Supplied information:
-- Start --

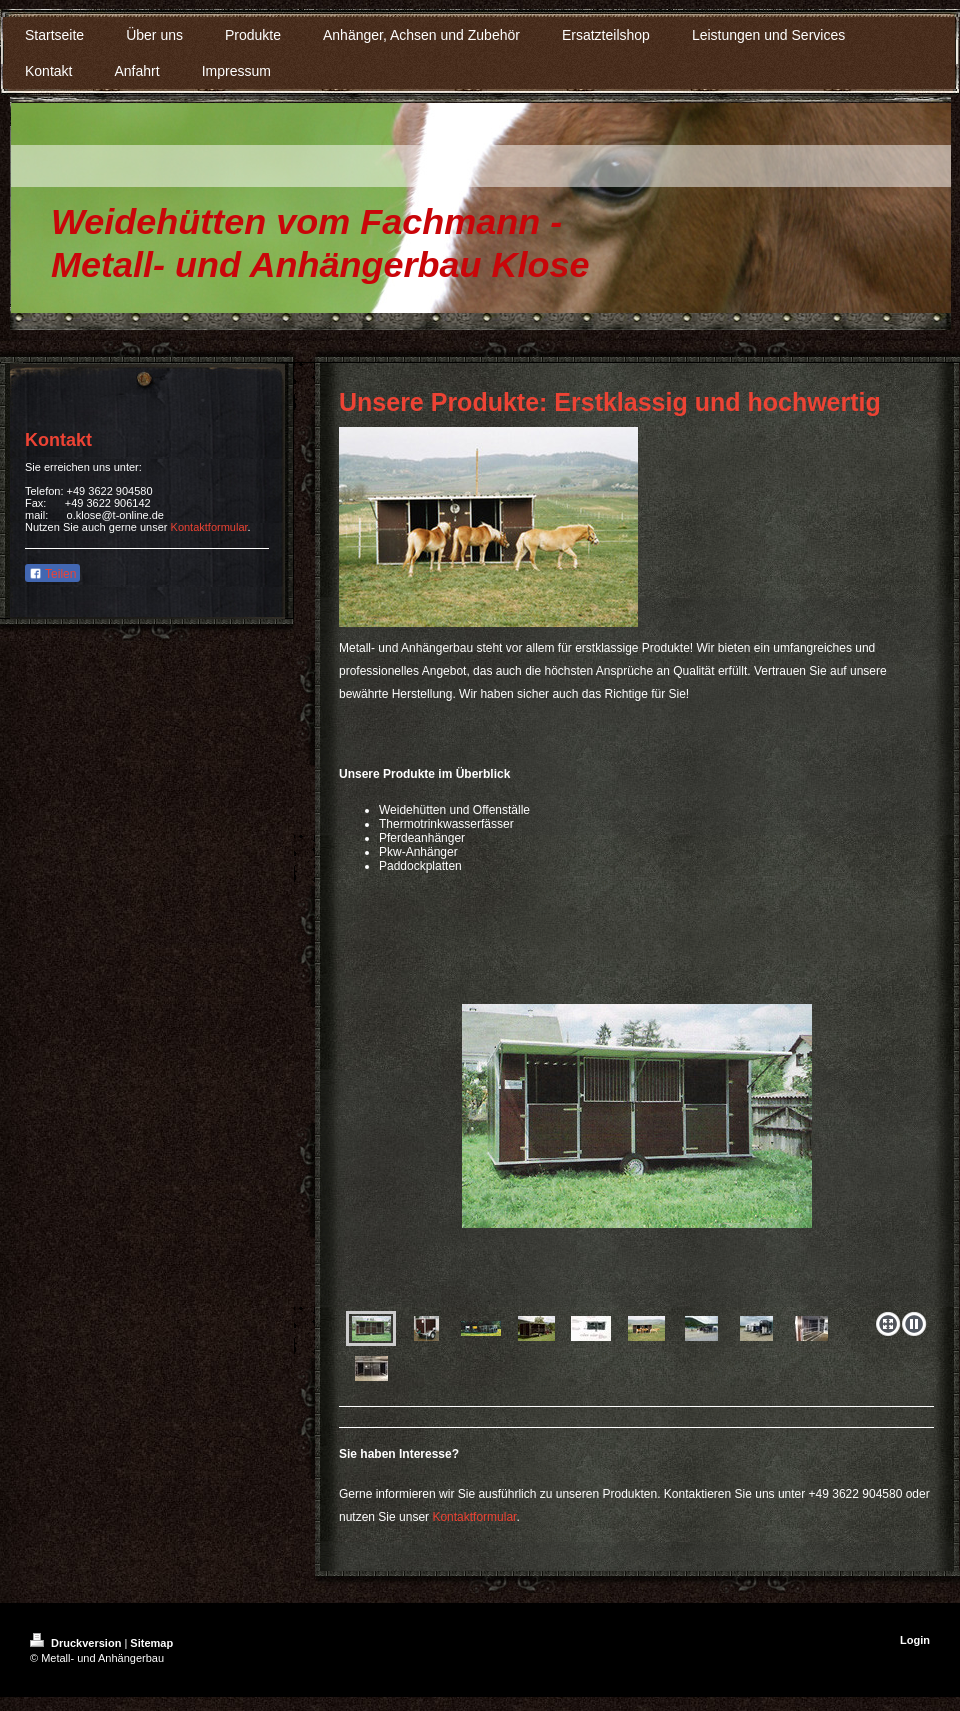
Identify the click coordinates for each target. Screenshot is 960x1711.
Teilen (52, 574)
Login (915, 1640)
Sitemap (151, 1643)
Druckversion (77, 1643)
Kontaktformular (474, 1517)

-- End --

Exercise task:
Reproduce every line of the records above, including the requests, and shift each x and y coordinate in the answers by adding 144. Leave the pictures out.

Response:
Identify the click coordinates for each target. Screenshot is 960x1711.
Teilen (196, 718)
Login (1059, 1784)
Sitemap (295, 1787)
Druckversion (221, 1787)
Kontaktformular (618, 1661)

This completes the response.